In the cornea text, turn the paragraph that opens "The cornea functions as a protective membrane" into a short bulleted list that keeps its main facts.

- SOURCE DOCUMENT -
^^^^

Chapter 6:
Cornea
Author:
PHYSIOLOGY
The cornea functions as a protective membrane and a "window" through which light rays pass to the retina. Its transparency is due to its uniform structure, avascularity, and deturgescence. Deturgescence, or the state of relative dehydration of the corneal tissue, is maintained by the active bicarbonate "pump" of the endothelium and the barrier function of the epithelium and endothelium. The endothelium is more important than the epithelium in the mechanism of dehydration, and chemical or physical damage to the endothelium is far more serious than damage to the epithelium. Destruction of the endothelial cells causes edema of the cornea and loss of transparency. On the other hand, damage to the epithelium causes only transient, localized edema of the corneal stroma that clears when the epithelial cells regenerate. Evaporation of water from the precorneal tear film produces hypertonicity of the film; that process and direct evaporation are factors that draw water from the superficial corneal stroma in order to maintain the state of dehydration.
Penetration of the intact cornea by drugs is biphasic. Fat-soluble substances can pass through intact epithelium, and water-soluble substances can pass through intact stroma. To pass through the cornea, drugs must therefore have both a lipid-soluble and a water-soluble phase.
CORNEAL RESISTANCE TO INFECTION
The epithelium is an efficient barrier to the entrance of microorganisms into the cornea. Once the epithelium is traumatized, however, the avascular stroma and Bowman's layer become susceptible to infection with a variety of organisms, including bacteria, amebas, and fungi. Streptococcus pneumoniae (the pneumococcus) is a true bacterial corneal pathogen; other pathogens require a heavy inoculum or a compromised host (eg, immune deficiency) to produce infection.
Moraxella liquefaciens, which occurs mainly in alcoholics (as a result of pyridoxine depletion), is a classic example of the bacterial opportunist, and in recent years a number of new corneal opportunists have been identified. Among them are Serratia marcescens, Mycobacterium fortuitum-chelonei complex, viridans streptococci, Staphylococcus epidermidis, and various coliform and Proteus organisms, along with viruses and fungi.
Local or systemic corticosteroids modify the host immune reaction in several ways and may allow opportunistic organisms to invade and flourish.
PHYSIOLOGY OF SYMPTOMS
Since the cornea has many pain fibers, most corneal lesions, superficial or deep (corneal foreign body, corneal abrasion, phlyctenule, interstitial keratitis), cause pain and photophobia. The pain is worsened by movement of the lids (particularly the upper lid) over the cornea and usually persists until healing occurs. Since the cornea serves as the window of the eye and refracts light rays, corneal lesions usually blur vision somewhat, especially if centrally located.
Photophobia in corneal disease is the result of painful contraction of an inflamed iris. Dilation of iris vessels is a reflex phenomenon caused by irritation of the corneal nerve endings. Photophobia, severe in most corneal disease, is minimal in herpetic keratitis because of the hypesthesia associated with the disease, which is also a valuable diagnostic sign.

^^^^

- GIVEN RECORDS -
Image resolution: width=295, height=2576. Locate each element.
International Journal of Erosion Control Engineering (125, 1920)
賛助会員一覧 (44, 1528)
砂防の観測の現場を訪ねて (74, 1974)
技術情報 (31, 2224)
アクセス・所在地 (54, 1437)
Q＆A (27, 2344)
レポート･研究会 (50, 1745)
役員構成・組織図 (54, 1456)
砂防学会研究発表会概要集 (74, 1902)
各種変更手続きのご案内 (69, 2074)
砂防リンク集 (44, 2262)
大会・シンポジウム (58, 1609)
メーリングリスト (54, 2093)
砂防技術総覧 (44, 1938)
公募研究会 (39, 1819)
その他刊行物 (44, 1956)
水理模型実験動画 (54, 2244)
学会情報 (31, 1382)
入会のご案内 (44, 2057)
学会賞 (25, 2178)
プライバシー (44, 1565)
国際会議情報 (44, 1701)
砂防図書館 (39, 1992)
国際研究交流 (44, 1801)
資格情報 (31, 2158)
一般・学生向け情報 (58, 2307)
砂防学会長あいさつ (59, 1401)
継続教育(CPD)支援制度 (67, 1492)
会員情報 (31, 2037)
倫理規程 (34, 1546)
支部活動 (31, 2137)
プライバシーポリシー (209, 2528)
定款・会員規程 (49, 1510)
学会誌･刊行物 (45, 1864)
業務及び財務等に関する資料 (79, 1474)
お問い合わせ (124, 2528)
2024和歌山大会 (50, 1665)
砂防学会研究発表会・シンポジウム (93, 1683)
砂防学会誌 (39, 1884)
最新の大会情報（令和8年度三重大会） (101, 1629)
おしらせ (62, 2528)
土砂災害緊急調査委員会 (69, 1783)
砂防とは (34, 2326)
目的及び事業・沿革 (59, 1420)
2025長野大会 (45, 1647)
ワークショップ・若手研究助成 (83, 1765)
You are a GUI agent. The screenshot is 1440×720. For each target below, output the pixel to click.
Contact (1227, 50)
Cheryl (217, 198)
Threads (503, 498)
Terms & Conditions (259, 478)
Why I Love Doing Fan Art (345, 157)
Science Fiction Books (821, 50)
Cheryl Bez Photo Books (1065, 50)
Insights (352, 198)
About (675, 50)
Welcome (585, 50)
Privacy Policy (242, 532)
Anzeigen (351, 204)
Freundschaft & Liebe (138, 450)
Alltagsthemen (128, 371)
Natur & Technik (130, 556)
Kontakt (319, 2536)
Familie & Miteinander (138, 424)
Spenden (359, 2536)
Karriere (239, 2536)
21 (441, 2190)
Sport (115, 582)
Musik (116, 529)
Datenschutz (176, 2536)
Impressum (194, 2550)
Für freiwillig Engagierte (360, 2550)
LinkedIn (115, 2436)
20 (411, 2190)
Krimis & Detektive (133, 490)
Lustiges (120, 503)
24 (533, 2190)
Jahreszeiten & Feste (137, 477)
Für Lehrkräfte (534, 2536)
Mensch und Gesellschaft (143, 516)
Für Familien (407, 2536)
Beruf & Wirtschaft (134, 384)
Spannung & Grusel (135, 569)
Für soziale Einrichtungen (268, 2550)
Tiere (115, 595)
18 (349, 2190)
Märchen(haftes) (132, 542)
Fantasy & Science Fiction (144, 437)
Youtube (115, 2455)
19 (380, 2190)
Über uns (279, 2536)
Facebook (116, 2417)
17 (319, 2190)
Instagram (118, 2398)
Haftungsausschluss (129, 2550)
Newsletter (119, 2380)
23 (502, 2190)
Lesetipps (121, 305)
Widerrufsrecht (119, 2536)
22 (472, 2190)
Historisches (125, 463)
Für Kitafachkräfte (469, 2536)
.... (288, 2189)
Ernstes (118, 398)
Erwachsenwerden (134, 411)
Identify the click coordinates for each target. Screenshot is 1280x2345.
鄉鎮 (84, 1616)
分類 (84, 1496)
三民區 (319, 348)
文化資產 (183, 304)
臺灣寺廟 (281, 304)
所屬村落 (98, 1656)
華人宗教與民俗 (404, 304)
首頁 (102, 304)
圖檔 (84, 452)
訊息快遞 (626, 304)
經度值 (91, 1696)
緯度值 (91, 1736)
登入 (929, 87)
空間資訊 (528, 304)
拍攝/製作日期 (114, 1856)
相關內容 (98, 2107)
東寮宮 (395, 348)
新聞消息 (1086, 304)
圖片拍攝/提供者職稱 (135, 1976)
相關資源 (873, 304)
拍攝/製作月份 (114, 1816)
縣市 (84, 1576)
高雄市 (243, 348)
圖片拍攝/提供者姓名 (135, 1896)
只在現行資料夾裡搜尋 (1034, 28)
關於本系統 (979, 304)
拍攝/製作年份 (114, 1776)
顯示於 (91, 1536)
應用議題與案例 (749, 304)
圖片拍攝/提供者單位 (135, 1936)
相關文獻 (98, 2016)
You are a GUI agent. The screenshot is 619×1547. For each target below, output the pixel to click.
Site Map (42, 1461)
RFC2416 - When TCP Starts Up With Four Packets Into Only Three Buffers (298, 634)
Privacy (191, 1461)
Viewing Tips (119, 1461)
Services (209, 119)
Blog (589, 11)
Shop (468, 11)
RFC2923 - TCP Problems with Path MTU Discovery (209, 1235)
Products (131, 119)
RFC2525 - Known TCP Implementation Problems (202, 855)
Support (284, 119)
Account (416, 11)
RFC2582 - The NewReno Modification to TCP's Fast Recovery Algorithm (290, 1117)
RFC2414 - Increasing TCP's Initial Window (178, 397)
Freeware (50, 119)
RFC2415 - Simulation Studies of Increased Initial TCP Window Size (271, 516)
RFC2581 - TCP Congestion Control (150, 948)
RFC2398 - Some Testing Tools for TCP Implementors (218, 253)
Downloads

^^^^

- TASK ANSWER -
- The cornea protects the eye and acts as a window that lets light reach the retina.
- It is transparent because of its uniform structure, lack of blood vessels, and deturgescence (relative dehydration).
- Deturgescence is maintained by the endothelium's active bicarbonate pump and by the barrier function of the epithelium and endothelium.
- The endothelium matters more than the epithelium for dehydration. Damage to it is far more serious, because destroying endothelial cells causes corneal edema and loss of transparency.
- Epithelial damage causes only brief, localized stromal edema, which clears once the epithelial cells regenerate.
- Evaporation from the precorneal tear film makes the film hypertonic. This, along with direct evaporation, draws water from the superficial stroma and helps keep it dehydrated.